English playwright. He wrote many plays for the Jacobean stage, both on his own and in collaboration with other dramatists. The Faithful Shepherdess (1610), The Loyal Subject (1618), The Humorous Lieutenant (1619), and A Wife for a Month (1624) are among the best plays he wrote unaided. His most fruitful collaboration was with Francis Beaumont; the most successful pieces they produced together were Philaster (1609), A Maid's Tragedy (1610-11) and A King and No King (1611). Around 1613 Fletcher wrote two plays in partnership with William Shakespeare, The Two Noble Kinsmen and Henry VIII. Other playwrights he worked with include Massinger, Rowley, Chapman, Middleton and Jonson.

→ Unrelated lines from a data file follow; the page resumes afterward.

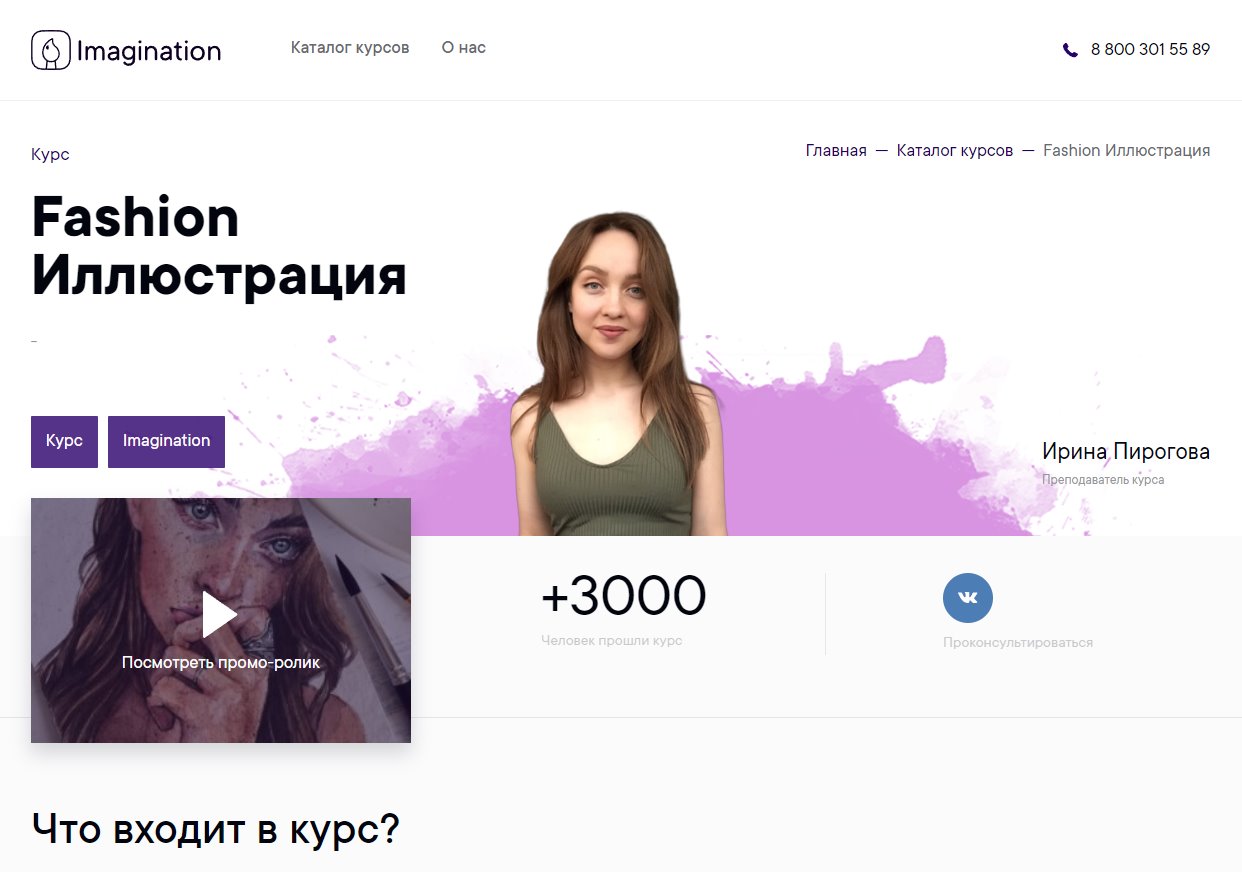Image resolution: width=1242 pixels, height=872 pixels.
Task: Click the Imagination pen-nib logo icon
Action: [51, 50]
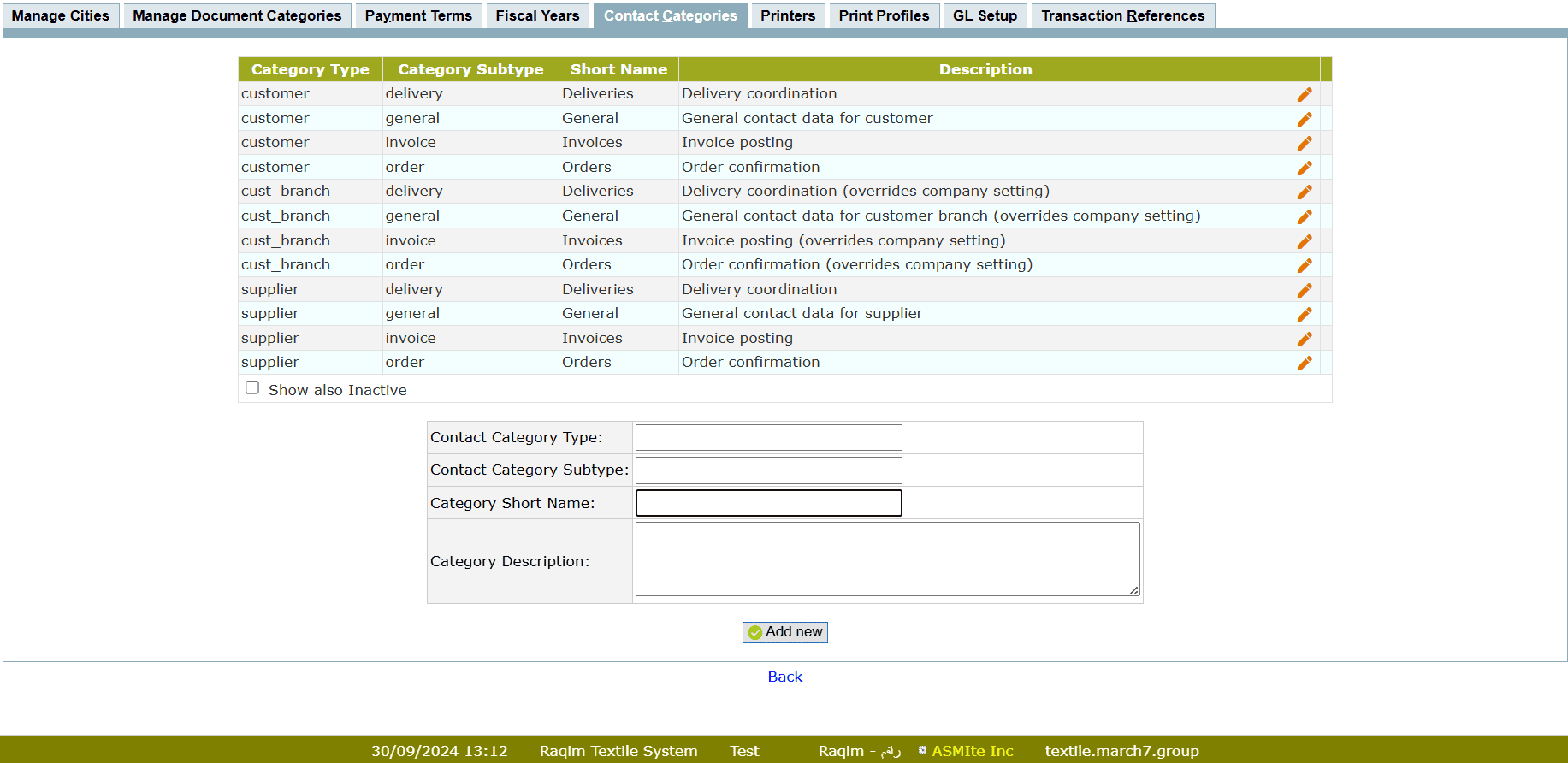Edit the customer delivery category row

coord(1304,94)
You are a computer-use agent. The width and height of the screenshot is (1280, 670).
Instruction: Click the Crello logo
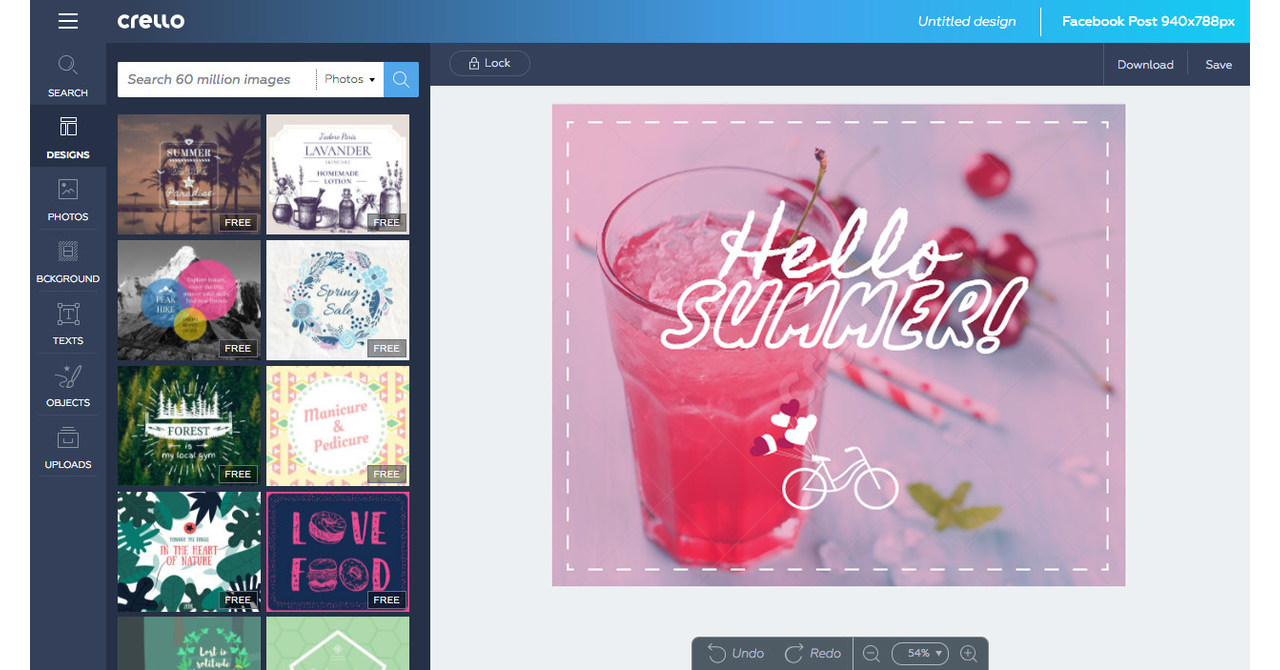click(150, 20)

Hence, All You Vain Delights from the Nice Valour
by John Fletcher

Hence, all you vain delights,
As short as are the nights
Wherein you spend your folly:
There's nought in this life sweet,
If man were wise to see't,
But only melancholy,
O sweetest melancholy!
Welcome, folded arms, and fixed eyes,
A sigh that piercing mortifies,
A look that's fastened to the ground,
A tongue chained up without a sound;
Fountain-heads, and pathless groves,
Places which pale passion loves;
Moonlight walks, when all the fowls
Are warmly housed, save bats and owls;
A midnight bell, a parting groan:
These are the sounds we feed upon;
Then stretch our bones in a still gloomy valley,
Nothing's so dainty sweet as lovely melancholy.